Parallèlement à cette correspondance, le CG a rendu publique une note de presse le même jour dans laquelle il assimile les attaques armées contre le Palais de justice de Port-au-Prince à « un attentat contre la sureté de l’État ; puisque celles-ci visent à saper le fondement d’un symbole régalien de l’État ». Après cinq jours, le Commissaire du Gouvernement « se dit interpellé et consterné par les dégâts enregistrés suite à ces attaques armées et annonce déjà l’ouverture » d’une « information judiciaire contre les auteurs, co-auteurs, et complices de ces actes ». À l’instar des nombreuses enquêtes qui n’ont jamais abouti jusqu’à date, l’on craint déjà que ces actes criminels ne passent dans la catégorie ayant pour même refrain : « l’enquête se poursuit ».
Par ailleurs, le Commissaire du Gouvernement a indiqué également avoir déplacé à titre provisoire au Tribunal de Paix de la section Sud de Port-au-Prince, les services suivants : « le service de légalisation des actes, le service de la plainte, la délivrance d’exéquatur ». Faut-il faire remarquer que ces services peuvent donner, entre autres, une idée des dossiers, des archives qui sont sous le contrôle des individus armés. Selon le président de l’Association Nationale des Greffiers Haïtiens (ANAGH), Martin Ainé qui était sur les lieux le jour de l’attaque, plus de quatre jours après, l’espace du dit tribunal est toujours « occupé par des individus lourdement armées ». Une semaine après ces attaques, soit le vendredi 17 juin 2022, les autorités au plus haut de l’État n’ont toujours pas fait d’annonce indiquant une quelconque reprise en force du Palais de Justice.

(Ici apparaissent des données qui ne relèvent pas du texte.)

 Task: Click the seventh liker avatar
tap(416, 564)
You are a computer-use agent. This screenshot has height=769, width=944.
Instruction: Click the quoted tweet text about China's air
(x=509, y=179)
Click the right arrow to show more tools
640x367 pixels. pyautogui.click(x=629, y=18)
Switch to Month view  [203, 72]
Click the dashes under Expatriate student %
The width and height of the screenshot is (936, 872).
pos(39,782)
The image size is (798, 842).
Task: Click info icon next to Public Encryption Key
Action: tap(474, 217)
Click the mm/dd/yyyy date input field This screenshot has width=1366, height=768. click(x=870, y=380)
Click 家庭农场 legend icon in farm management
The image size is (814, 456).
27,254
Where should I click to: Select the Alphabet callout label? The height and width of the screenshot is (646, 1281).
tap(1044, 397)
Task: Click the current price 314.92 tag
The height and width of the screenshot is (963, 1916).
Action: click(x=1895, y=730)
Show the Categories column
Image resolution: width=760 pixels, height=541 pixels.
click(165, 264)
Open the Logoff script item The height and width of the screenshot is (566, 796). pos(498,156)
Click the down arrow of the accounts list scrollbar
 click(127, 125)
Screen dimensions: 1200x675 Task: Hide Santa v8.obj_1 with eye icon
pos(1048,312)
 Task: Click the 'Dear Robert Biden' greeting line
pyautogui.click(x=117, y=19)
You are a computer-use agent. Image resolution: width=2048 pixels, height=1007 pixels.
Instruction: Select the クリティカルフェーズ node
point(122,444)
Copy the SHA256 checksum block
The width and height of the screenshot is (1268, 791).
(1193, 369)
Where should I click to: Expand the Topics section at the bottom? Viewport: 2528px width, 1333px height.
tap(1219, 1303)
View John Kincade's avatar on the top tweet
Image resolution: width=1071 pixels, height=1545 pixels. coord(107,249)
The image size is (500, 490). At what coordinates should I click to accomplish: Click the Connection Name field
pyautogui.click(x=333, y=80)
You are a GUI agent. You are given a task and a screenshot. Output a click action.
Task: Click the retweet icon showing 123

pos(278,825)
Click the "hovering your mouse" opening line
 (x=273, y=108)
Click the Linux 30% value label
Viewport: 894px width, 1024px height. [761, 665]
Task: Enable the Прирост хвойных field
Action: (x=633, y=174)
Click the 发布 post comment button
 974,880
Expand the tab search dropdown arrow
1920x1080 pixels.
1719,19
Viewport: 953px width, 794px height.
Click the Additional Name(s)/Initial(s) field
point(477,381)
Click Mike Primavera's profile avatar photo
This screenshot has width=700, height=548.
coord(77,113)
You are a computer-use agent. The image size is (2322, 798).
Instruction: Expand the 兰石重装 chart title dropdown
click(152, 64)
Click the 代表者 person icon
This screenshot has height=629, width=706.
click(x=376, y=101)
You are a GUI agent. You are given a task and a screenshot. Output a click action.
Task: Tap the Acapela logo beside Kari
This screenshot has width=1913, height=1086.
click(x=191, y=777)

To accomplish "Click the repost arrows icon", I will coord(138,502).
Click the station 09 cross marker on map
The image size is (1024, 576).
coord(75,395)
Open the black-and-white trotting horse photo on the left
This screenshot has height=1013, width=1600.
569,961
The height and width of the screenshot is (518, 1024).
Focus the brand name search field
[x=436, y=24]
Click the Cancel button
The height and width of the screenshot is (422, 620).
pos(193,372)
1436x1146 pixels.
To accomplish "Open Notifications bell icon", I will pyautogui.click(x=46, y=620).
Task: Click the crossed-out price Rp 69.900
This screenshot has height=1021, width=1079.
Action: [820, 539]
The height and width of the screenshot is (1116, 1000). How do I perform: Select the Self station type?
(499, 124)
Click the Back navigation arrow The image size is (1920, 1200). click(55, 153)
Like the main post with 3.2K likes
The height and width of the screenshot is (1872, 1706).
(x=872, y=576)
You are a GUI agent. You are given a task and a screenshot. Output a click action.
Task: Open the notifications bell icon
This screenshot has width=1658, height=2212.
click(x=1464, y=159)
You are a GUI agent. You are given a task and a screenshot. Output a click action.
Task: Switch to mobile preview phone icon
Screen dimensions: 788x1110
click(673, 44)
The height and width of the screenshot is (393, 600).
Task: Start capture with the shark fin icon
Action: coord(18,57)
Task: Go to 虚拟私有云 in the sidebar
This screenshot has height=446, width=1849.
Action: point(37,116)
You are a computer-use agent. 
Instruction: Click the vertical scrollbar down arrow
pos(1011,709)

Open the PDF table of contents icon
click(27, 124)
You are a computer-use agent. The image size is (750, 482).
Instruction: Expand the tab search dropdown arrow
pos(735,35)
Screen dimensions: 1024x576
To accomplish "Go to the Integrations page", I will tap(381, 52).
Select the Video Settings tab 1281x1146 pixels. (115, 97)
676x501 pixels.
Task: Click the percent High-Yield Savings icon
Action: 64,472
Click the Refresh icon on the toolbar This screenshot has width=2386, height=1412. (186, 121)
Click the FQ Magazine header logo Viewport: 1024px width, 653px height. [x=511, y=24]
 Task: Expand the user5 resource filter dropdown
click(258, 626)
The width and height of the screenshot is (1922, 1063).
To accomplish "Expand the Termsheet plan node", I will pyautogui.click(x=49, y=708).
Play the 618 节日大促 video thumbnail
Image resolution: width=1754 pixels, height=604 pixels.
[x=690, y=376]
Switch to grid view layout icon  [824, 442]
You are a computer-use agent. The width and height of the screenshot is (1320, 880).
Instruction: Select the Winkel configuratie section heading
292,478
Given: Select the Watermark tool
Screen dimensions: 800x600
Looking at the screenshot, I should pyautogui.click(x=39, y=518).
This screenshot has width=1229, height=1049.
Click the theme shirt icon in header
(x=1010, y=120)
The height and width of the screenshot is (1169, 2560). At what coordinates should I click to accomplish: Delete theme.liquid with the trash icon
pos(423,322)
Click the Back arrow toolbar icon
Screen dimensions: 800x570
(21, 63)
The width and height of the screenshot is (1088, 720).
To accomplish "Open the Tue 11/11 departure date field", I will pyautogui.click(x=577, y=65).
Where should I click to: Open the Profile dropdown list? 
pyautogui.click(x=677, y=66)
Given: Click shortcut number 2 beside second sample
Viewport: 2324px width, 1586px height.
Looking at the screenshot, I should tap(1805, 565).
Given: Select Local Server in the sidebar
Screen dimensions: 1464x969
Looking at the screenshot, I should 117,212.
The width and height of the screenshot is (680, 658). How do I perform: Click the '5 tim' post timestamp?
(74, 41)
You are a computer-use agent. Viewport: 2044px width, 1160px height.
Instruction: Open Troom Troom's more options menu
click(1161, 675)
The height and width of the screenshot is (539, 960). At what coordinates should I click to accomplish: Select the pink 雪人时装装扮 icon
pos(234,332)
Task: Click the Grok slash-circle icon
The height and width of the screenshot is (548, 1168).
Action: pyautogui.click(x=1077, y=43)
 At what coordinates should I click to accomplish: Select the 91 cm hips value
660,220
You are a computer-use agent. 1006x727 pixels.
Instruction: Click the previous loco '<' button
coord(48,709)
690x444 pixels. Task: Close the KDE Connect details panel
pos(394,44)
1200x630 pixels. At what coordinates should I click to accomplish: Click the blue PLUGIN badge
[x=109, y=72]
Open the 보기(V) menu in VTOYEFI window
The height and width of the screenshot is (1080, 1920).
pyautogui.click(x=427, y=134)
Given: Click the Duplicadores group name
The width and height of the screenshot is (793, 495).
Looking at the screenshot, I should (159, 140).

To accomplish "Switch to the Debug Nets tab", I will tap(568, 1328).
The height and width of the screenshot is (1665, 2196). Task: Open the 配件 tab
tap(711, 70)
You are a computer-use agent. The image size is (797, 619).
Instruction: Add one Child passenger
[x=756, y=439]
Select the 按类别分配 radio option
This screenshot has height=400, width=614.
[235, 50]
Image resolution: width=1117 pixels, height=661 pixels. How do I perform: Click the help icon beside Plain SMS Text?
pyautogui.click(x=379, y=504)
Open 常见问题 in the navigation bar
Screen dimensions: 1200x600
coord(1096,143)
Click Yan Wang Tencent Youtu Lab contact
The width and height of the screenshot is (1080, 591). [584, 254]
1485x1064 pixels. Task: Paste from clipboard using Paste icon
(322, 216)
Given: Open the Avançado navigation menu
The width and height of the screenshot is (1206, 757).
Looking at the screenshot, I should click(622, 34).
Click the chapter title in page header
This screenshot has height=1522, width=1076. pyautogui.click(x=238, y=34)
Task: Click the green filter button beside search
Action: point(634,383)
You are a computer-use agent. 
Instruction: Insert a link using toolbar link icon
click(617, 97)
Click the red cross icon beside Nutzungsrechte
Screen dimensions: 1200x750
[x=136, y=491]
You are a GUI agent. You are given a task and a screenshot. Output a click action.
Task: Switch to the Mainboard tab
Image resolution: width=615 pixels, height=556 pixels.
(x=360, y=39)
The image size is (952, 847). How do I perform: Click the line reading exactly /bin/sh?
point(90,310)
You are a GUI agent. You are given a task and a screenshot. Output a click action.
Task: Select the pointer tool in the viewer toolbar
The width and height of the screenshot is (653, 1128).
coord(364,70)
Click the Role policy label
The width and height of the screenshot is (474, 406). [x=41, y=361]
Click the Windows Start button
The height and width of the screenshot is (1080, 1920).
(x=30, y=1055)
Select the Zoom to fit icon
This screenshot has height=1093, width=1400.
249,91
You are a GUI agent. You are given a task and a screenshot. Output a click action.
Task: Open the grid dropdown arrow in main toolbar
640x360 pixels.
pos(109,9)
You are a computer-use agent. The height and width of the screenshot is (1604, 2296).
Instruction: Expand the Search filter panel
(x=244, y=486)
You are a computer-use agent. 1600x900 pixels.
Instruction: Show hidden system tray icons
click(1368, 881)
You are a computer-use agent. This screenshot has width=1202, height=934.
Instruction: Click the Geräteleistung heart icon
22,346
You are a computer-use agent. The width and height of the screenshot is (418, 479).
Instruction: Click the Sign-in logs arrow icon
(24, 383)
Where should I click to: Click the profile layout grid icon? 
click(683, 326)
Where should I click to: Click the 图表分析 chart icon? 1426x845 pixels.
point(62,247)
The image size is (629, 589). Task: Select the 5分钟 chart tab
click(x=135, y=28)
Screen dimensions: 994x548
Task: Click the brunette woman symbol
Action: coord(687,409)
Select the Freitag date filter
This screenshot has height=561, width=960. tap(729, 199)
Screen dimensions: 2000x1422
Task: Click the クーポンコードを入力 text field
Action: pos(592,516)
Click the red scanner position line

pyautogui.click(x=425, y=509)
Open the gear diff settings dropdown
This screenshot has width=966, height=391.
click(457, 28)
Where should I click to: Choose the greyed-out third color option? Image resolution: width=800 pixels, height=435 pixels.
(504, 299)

Alors que depuis des années la communauté internationale ne cesse de clamer vouloir aider la PNH dans sa lutte contre les gangs armés. Certains de ces pays faisant partie de cette communauté ont même trouvé le moyen d’aider l’Ukraine dans son conflit contre la Russie. Les discours sur le cas d’Haïti ne manquent toujours pas au niveau international.
« Une fois de plus, nous exprimerons tous notre préoccupation concernant les tendances mises en évidence dans ce rapport, ainsi que les rapports plus récents d’attaques contre un Palais de Justice à Port-au-Prince. Une fois de plus, nous condamnerons le bilan horrible que la violence continue fait peser sur les femmes et les enfants en Haïti », a déclaré l’ambassadrice des États-Unis auprès de l’ONU, Linda Thomas-Greenfield le 16 juin 2022 lors de la réunion du Conseil de sécurité des Nations-Unies en Haïti tout en soulignant que son pays continue à fournir de l’assistance à la PNH.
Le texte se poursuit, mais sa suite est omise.